Why did the good soldier’s buddy shoot the Bengal? Sounds like the animal was still behind bars, so it wasn’t a fair fight at all. I know everything’s changed since 9-11, because WE WERE ATTACKED, and so logic and compassion and morality are officially no longer relevant. But I agree with WSPA that we need an accounting here. Lots of Baghdadi kids, including aspiring zoologists among the well-educated Iraqi population, held the 14 year old cat in high regard and regret its assassination by drunken foreign aggressors. The Bremer people are, I take it, offering to compensate the families of the eight collaborator cops the occupiers accidentally, collaterally killed last week. Are there similar plans to compensate the zoo? (A Bengal tiger will fetch a much higher price on E-bay than the U.S. military pays out per head in compensation for accidental killings.) Hopefully some investigative journalist on site will stay on this story.

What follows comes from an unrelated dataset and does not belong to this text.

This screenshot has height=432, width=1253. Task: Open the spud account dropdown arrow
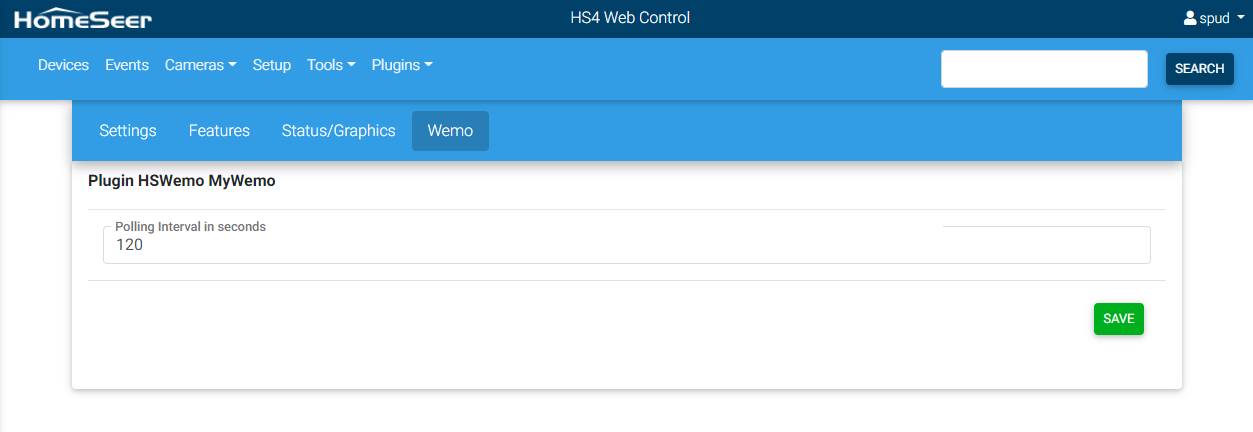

People drunk with power and ambition have placed their hands deep into the tiger cage which was Saddam’s Iraq. Predictably, they’ve been bitten badly. Such is the view of a young North African friend of mine who, when I brought this story to his attention, brought mine to a well-known hadith (saying attributed to the Prophet Mohammad) that appears in several collections of such sayings. (See Bukhari 1/495; http://www.islamanswers.net/moreAbout/Mercy.htm or http://hadith.al-islam.com or any hadith collection.) These sayings, in Muslim belief, carry equal weight with the Holy Qur’an. The gist of the passage is that a woman once held a cat in confinement and mistreating it, caused its death. “She entered Hell-fire because of it” Allah, the Merciful and Compassionate, just doesn’t countenance cruelty to animals.

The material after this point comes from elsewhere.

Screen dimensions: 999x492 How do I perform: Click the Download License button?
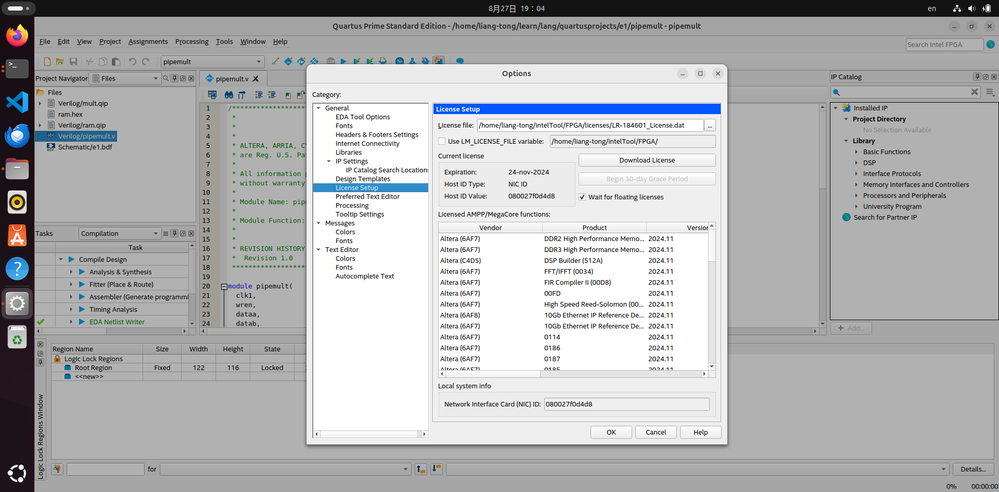pos(647,160)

The American hero mentioned above, who shot the caged cat at the Baghdad Zoo, had already entered the Hell-fire of occupied Iraq, a hell created not by any deity, but by leaders who rival the fiercest beasts in their efforts to expand their empire. It’s the god-awfullest situation. Might even drive a man to drink. This isn’t the drunk dudes’ fault, and I sincerely hope that the injured soldier gets his finger re-attached so that, returning from hell to the bosom of his family, he can flip it in the face of the power structure that dispatched him to Iraq in the first place.

Getting bit? The intelligent thing to do is withdraw your hand. Sober up. Drop the gun. Get out of there.

GARY LEUPP is an an associate professor in the Department of History at Tufts University and coordinator of the Asian Studies Program.